- The Reserve Bank of India (RBI) has released a draft framework aimed at strengthening governance and oversight mechanisms in banks by bringing risk management, compliance, and internal audit functions under a unified regulatory structure.
- The proposed framework seeks to simplify existing supervisory instructions, eliminate overlapping guidelines, and create a more harmonised approach to managing control and assurance functions across banks and other regulated entities.
- The new directions are proposed to come into effect from January 1, 2027, and the RBI has invited public comments on the draft.
Objective of the Framework
- The initiative is part of the RBI’s broader effort to rationalise regulations, improve supervisory effectiveness, and enhance corporate governance standards in the banking sector.
- According to the central bank, the framework is designed to provide greater clarity, consistency, and uniformity in the functioning of key control mechanisms that help safeguard financial institutions from operational, compliance, and risk-related challenges.

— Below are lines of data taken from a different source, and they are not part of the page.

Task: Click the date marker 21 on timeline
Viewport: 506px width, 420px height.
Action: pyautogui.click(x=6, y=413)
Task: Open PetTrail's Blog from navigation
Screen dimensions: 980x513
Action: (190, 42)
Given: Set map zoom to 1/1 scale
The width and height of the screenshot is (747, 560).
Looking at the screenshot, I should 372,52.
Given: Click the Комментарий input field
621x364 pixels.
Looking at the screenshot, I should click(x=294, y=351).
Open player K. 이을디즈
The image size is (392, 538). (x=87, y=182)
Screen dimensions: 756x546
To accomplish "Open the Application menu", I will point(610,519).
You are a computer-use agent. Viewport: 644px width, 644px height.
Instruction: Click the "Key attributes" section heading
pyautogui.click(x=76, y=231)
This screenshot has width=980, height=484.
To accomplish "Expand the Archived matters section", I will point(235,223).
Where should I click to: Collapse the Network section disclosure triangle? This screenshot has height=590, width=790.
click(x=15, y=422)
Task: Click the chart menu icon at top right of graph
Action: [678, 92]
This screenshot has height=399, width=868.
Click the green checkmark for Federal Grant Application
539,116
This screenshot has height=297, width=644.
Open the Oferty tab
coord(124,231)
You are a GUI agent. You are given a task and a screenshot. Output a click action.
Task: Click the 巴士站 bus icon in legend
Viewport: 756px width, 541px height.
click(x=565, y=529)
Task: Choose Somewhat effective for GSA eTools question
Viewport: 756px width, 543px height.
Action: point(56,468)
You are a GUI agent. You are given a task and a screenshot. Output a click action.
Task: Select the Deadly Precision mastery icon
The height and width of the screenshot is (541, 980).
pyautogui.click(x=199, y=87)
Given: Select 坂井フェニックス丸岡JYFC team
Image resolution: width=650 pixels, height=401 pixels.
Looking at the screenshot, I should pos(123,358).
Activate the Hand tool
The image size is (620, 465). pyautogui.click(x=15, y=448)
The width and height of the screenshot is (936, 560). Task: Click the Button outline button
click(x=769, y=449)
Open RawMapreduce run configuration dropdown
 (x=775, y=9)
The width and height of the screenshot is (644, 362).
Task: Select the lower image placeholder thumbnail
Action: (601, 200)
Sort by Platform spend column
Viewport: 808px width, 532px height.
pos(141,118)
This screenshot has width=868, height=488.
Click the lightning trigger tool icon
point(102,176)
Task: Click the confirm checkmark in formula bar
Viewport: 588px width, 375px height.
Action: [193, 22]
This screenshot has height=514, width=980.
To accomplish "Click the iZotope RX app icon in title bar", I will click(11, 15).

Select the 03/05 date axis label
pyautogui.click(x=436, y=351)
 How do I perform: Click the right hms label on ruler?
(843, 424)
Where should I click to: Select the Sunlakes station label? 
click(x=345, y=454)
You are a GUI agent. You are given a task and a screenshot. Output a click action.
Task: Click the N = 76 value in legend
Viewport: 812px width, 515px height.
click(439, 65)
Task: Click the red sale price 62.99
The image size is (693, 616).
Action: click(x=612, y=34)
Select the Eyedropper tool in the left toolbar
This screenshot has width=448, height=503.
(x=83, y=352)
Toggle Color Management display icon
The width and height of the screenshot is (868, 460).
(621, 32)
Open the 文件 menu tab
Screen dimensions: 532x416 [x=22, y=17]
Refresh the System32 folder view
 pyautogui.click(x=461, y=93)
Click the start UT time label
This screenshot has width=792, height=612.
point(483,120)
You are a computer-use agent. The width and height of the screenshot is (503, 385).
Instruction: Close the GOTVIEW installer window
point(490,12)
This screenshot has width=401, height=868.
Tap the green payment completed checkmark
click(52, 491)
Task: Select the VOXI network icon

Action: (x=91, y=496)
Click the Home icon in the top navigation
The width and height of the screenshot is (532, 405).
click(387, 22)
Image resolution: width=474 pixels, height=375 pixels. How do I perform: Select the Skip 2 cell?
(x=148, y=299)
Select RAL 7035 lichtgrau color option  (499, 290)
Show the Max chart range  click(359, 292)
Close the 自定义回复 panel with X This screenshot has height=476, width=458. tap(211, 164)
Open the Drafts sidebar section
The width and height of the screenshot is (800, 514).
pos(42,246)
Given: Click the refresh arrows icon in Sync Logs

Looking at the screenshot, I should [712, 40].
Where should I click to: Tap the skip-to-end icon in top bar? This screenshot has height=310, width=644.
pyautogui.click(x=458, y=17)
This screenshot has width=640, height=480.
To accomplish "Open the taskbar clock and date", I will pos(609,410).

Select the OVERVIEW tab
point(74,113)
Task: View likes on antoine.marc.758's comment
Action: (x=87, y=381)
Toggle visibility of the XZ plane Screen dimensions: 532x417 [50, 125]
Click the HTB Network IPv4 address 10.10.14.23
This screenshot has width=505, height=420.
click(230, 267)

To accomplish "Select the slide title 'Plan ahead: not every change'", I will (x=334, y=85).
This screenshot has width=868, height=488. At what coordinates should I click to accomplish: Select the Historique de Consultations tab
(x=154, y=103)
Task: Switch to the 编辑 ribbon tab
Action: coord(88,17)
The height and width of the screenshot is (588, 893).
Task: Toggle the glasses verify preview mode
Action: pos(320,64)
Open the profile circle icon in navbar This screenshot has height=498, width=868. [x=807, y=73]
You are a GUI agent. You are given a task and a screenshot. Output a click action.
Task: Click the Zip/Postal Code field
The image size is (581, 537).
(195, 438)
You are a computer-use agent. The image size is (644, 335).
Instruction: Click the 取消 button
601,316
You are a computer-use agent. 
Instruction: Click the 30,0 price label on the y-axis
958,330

Focus on Risk, Compliance and Internal Audit
The draft framework covers three critical control functions within banks:
Risk Management Function
This function is responsible for identifying, measuring, monitoring, and managing risks arising from various banking activities.
Compliance Function
The compliance department ensures adherence to regulatory requirements, internal policies, and legal obligations.
Internal Audit Function
Internal audit independently evaluates the effectiveness of governance processes, risk management systems, and internal controls within the organisation.
The RBI has emphasised that these functions should operate independently from business units to provide objective assessment and oversight.
Stronger Role for Boards
- The draft places significant responsibility on the Board of Directors to oversee and support these control functions.
- The RBI stated that the board must set the “tone at the top” by fostering a strong culture of governance, accountability, and compliance. Banks will also be required to ensure that risk management, compliance, and internal audit functions are adequately staffed, properly resourced, and able to function independently.
Mandatory Leadership Positions
To strengthen accountability, the RBI has reiterated that banks must appoint dedicated heads for each control function:
- Chief Risk Officer (CRO) for risk management
- Chief Compliance Officer (CCO) for compliance oversight
- Head of Internal Audit (HIA) for internal audit activities
For banking groups with multiple financial entities, the framework recommends appointing group-level officers to oversee these functions across the entire organisation, ensuring better coordination and consistency.
Board-Approved Policies Required
- Under the proposed norms, banks will be required to maintain separate board-approved policies for risk management, compliance, and internal audit functions.
- These policies must be reviewed periodically to ensure they remain aligned with evolving business risks, regulatory requirements, and industry best practices.
Understanding Control and Assurance Functions
- The RBI has clarified the distinction between control and assurance functions.
- Control functions are independent functions responsible for risk assessment, compliance monitoring, and audit reviews. Their role is to provide objective oversight of business operations.
- Assurance functions, on the other hand, provide independent confirmation to the board and senior management that business activities comply with internal controls, regulations, and governance standards.
- Together, these functions form the foundation of a strong risk governance framework and help maintain the safety and soundness of financial institutions.
Significance of the Move
- The proposed framework is expected to strengthen governance standards across the banking sector by ensuring greater independence, accountability, and effectiveness of critical oversight functions.
- By consolidating multiple regulatory instructions into a single framework, the RBI aims to reduce compliance complexity while promoting stronger risk management practices and better regulatory adherence.
- The move also aligns with global best practices in banking supervision and corporate governance, helping Indian banks build more resilient and transparent operating structures.
- As the financial sector becomes increasingly complex, the proposed framework is expected to play a crucial role in enhancing trust, stability, and long-term sustainability in the banking system.